État-nounou et État mange-tout >
L’information est passée inaperçue. Et pourtant elle compte. En 2024, 41 % des 1 672 milliards d’euros de dépenses publiques ont été consacrés à la protection sociale. Vous savez : "ce fameux modèle-social-que-le-monde-entier-nous-envie", comme le scandait Jacques Chirac. Et sur ces 693 milliards d’euros prélevés sur la richesse nationale, les retraites et pensions se sont taillées la part du lion, devant la santé (261 milliards d’euros). En revanche l’enseignement, qui est un pari sur l’avenir, n’a absorbé que 9 % de cet État-nounou.

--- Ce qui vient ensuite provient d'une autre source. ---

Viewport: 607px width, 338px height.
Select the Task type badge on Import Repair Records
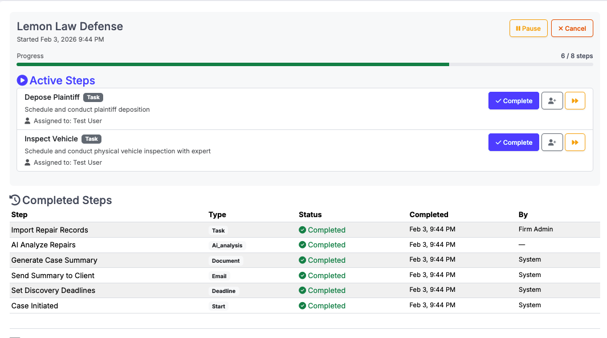[x=218, y=230]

Les Français pourraient être fiers d’être aussi dorlotés et cocoonés si cela se traduisait par davantage de confiance. Or ils craignent davantage de devenir SDF que de mourir, selon Odoxa. Et près des deux tiers de nos jeunes redoutent de devenir pauvres, si l’on se fie à Ipsos. Cela signifie que plus personne n’a confiance dans cet État-nounou. Parce qu’il est désormais au bord de la faillite. Ce qui se constate dans le taux record atteint ces dernières semaines par l’épargne des ménages qui ne comptent que sur eux et leurs économies pour leur retraite, leur santé ou les coups durs. Déjà il y a deux siècles, dans une France alors bien gérée, l’économiste Frédéric Bastiat définissait l’État comme une "grande fiction par laquelle tout le monde s’efforce de vivre aux dépens de tout le monde." C’est notamment ce qu’il se passe avec les pensions des fonctionnaires qui sont financées de manière absurde avec nos impôts. Il est temps de replacer l’église au milieu du village et de mettre au régime cet état-glouton.